By Charlie Warner
Argus News Editor
Veteran school administrator Marcia Love was hired last month to serve as a part-time interim superintendent for the Caledonia Public Schools system.
The native of Harmony brings a wealth of classroom teaching and school administration to the six-month position.
She graduated from Harmony High School, earned her bachelor’s in elementary education from Mankato State University, her masters degree from Winona State University and did graduate work at Drake University.
Love taught elementary education in Preston for two years, Harmony for six years and served as a combined elementary school principal for the Harmony and Mabel-Canton school districts.
She then served as the elementary school principal for the Elk River (Minn.) School District for one year and then served as the superintendent/elementary school principal for the Mabel-Canton School District for 3.5 years.
Love moved on to the Plainview School District, where she was the district’s superintendent for six years. Then she retired…for a short spell.
She then agreed to serve as the interim superintendent at Mabel-Canton, which turned into a 2.5-year stint, before retiring once again. That was three years ago.
About a month ago, Love consented to come out of retirement once again.
“I’m excited to be here,” Love said last week. “The residents of this school district are so supportive of their school. The referendum vote, which passed by a three to one margin to continue the current levy is a testament of just how supportive this community is. The community showed amazing support.
“The kids haven’t changed over the years, but society certainly has,” Love observed. “Society has placed so many demands on parents and in turn, schools have taken so much more responsibility on social issues. This has taken the focus away from education.”
Love said declining enrollment, which means cuts in state aid and state budget issues that have resulted in the state withholding a portion of that payment again this year, have made the school budgeting process much more challenging.
Unfunded state and federal mandates are another area that has tied school administrators’ hands.
“We must be very conservative,” Love noted.

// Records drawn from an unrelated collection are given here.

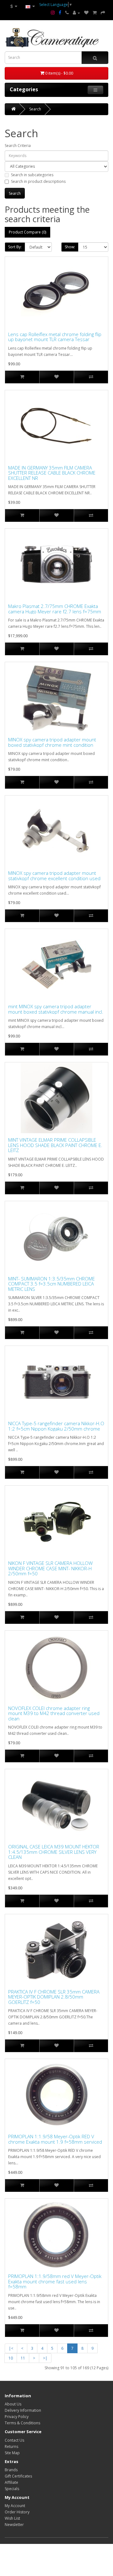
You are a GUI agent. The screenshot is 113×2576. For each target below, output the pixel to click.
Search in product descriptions (38, 181)
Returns (11, 2446)
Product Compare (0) (27, 232)
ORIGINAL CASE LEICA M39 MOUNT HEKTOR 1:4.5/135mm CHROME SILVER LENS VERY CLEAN (53, 1852)
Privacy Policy (17, 2416)
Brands (11, 2469)
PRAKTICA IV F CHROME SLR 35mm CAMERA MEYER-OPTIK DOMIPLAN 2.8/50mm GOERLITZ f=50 (54, 1997)
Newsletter (14, 2524)
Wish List (12, 2518)
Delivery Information (23, 2410)
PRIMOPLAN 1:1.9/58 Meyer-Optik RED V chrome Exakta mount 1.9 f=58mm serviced (55, 2139)
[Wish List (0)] (86, 13)
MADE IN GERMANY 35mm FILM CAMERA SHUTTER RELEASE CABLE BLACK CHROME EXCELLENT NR (51, 473)
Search (35, 109)
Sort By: (15, 247)
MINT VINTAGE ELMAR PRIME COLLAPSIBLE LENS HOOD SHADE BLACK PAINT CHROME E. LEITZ (55, 1145)
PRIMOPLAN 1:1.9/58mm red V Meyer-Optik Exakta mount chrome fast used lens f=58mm (54, 2281)
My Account (15, 2505)
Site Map (12, 2452)
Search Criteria (18, 145)
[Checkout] (103, 13)
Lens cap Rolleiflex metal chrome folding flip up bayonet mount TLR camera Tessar (54, 337)
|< (11, 2348)
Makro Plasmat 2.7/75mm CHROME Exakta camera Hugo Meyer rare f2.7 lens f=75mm (54, 609)
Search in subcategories (32, 174)
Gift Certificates (18, 2476)
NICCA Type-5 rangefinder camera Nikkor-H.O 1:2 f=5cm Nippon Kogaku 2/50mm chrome (56, 1426)
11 (23, 2358)
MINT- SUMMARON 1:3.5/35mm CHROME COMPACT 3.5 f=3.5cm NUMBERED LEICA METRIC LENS (51, 1284)
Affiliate (11, 2482)
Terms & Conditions (22, 2423)
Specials (12, 2488)
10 (10, 2358)
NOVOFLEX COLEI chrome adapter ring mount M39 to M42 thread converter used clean (54, 1713)
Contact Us (14, 2440)
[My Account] (76, 13)
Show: (70, 247)
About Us (13, 2404)
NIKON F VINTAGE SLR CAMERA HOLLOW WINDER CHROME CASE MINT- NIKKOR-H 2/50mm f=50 (50, 1568)
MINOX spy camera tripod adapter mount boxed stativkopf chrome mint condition (52, 742)
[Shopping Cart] (95, 13)
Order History (17, 2512)
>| (45, 2358)
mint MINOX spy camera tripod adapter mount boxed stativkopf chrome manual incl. (55, 1009)
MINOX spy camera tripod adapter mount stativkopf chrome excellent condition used (54, 875)
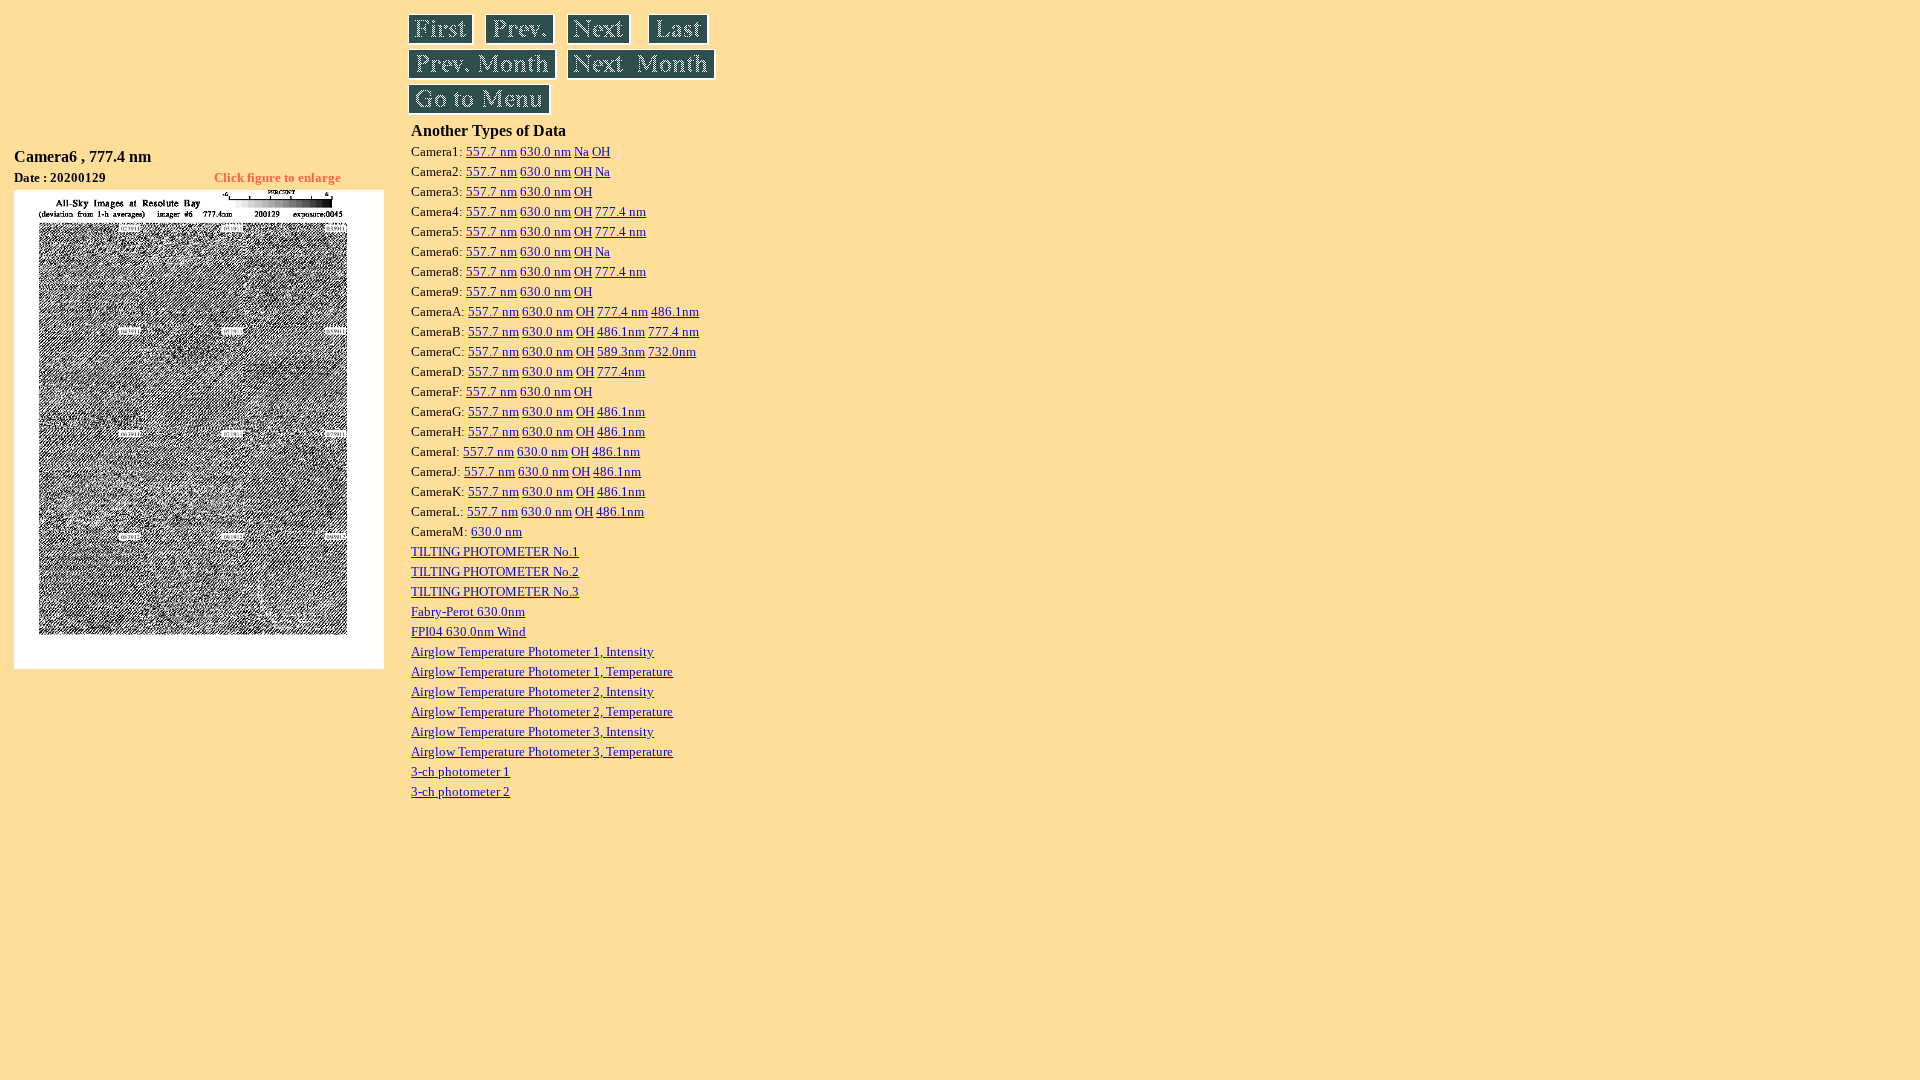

Love pointed out that during the late 1970s and early 1980s, enrollments at most schools in the area were on the upswing. But because the economy was quite sluggish during those years, the challenge was to try to find ways of providing space for more students when money was tight.
“We had increasing enrollments, but it was still quite challenging,” Love recalled.
Love, who has been a part of the education system in Southeast Minnesota for most of the past four decades, said she has enjoyed working in an area were people are so supportive of their school districts. She pointed to the fact that all of the area school districts have continued to support operating levy referendums during the past decade, during tough economic times is a true indicator of just how important local education is.
She and her husband Bob still operate a farm west of Harmony. They have two sons and five grandchildren.